Assignment
Return each line of the entries that mentions the word "width".

▼▼▼

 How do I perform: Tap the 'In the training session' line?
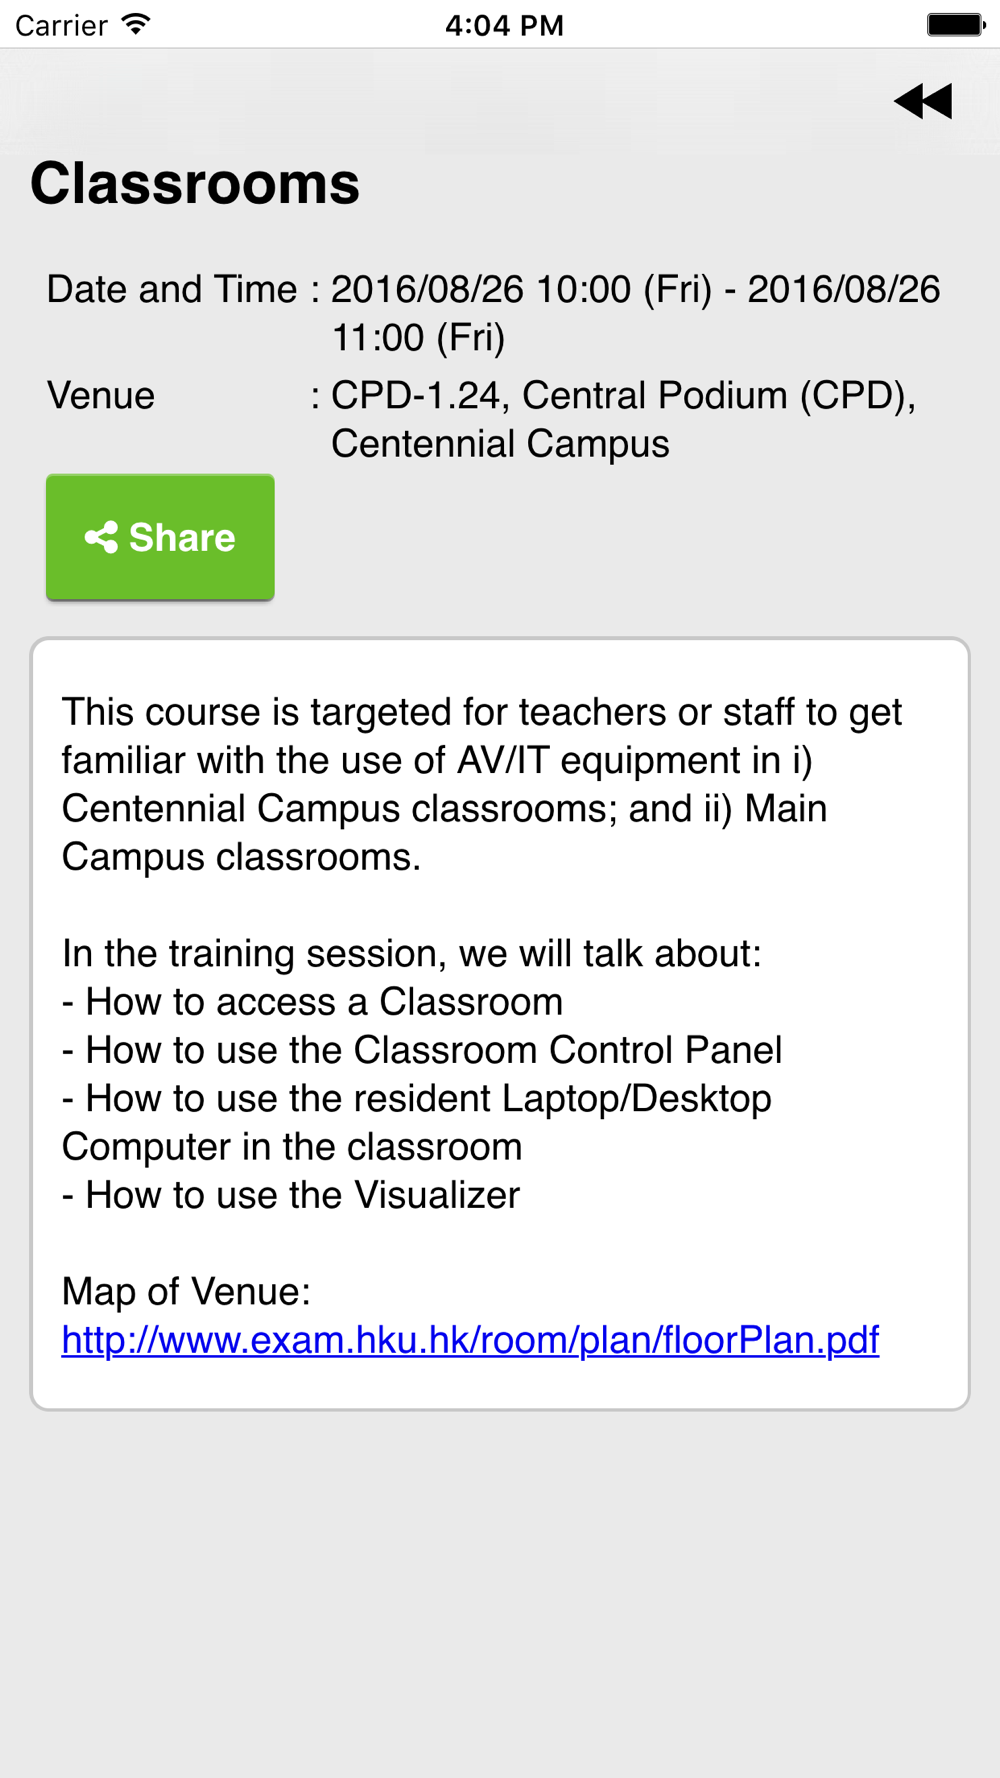[x=411, y=954]
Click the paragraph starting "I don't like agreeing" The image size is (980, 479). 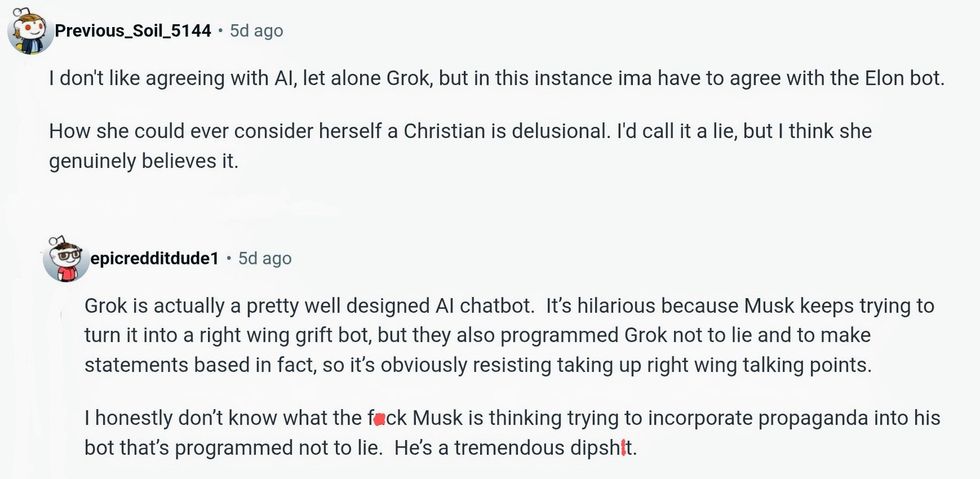coord(496,78)
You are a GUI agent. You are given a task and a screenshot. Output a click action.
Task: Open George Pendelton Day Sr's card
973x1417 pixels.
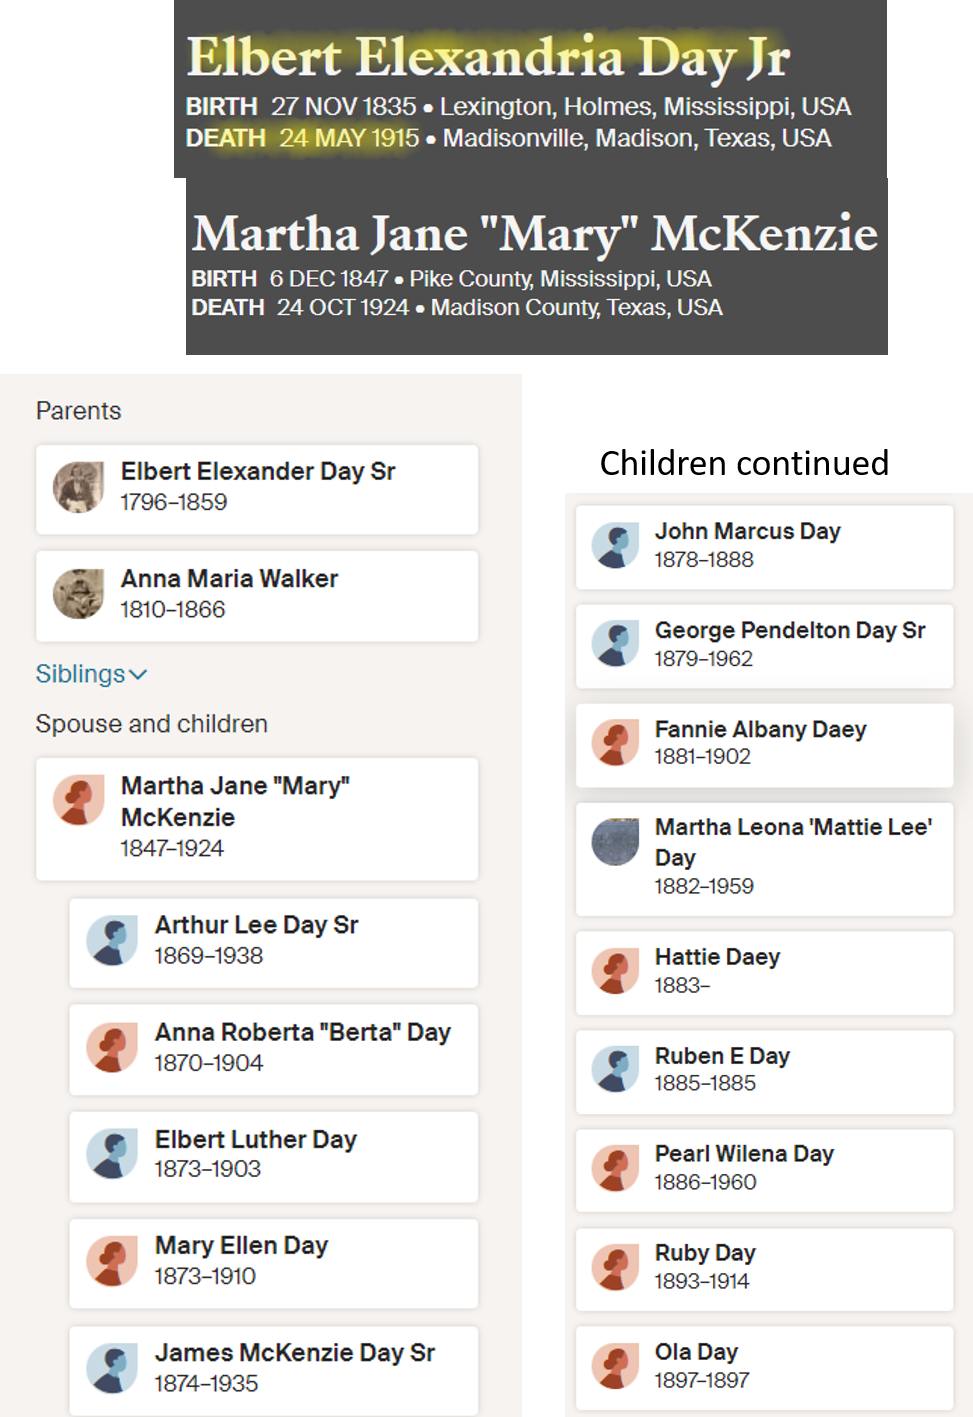(x=764, y=645)
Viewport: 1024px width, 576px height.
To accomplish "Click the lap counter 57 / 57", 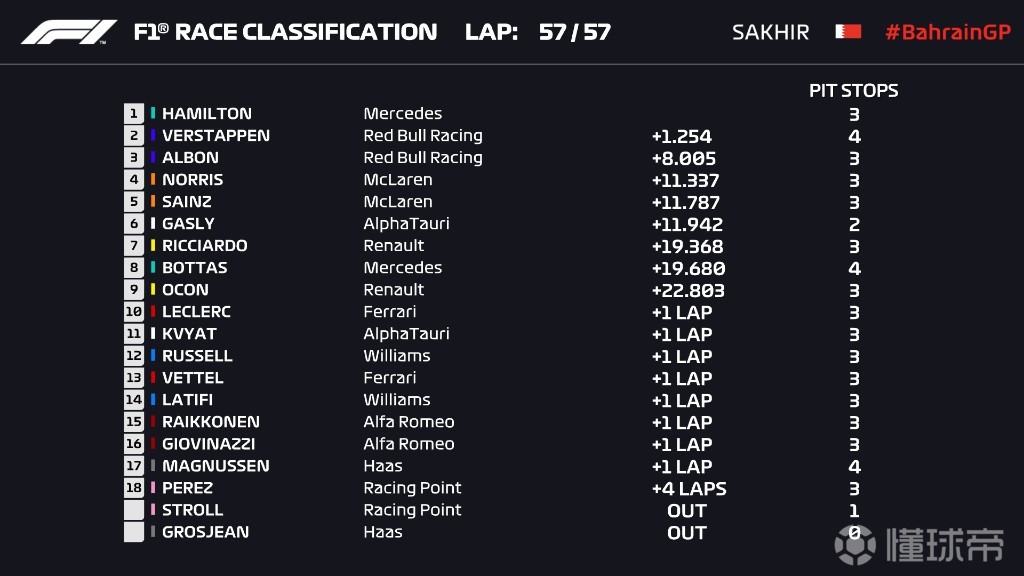I will [574, 32].
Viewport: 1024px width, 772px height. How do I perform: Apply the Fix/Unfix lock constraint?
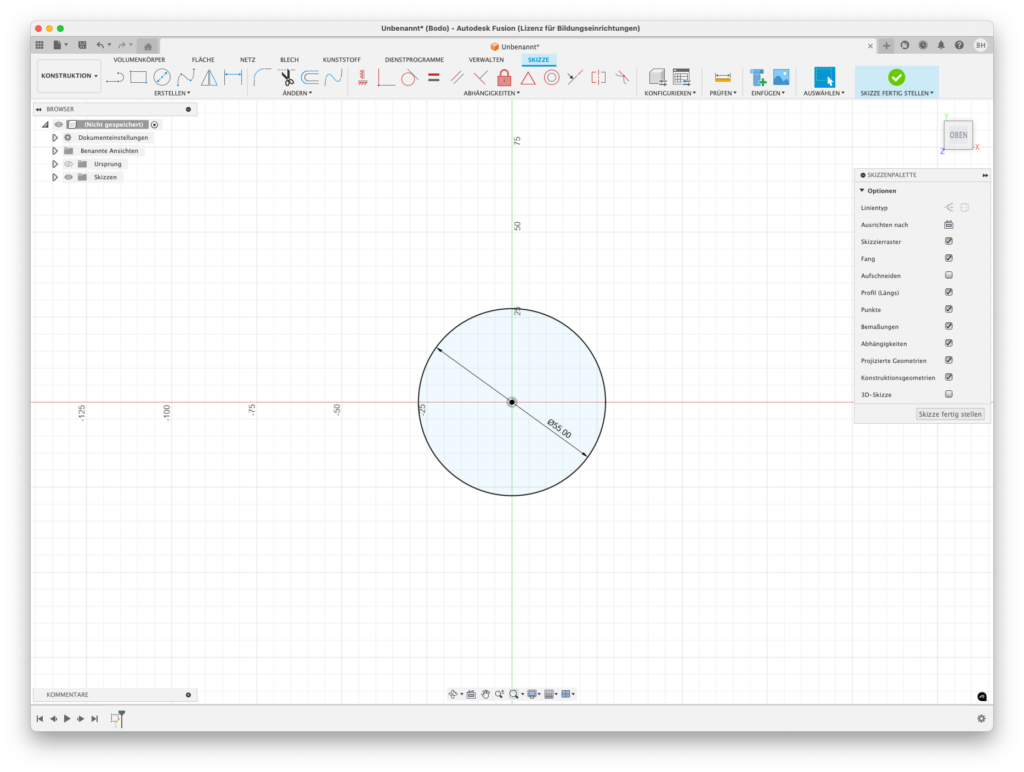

▲▲▲

Response box
Viewport: 1024px width, 576px height.
Viewport: 1024px width, 772px height. How do I perform: Apply the Fix/Unfix lock constraint?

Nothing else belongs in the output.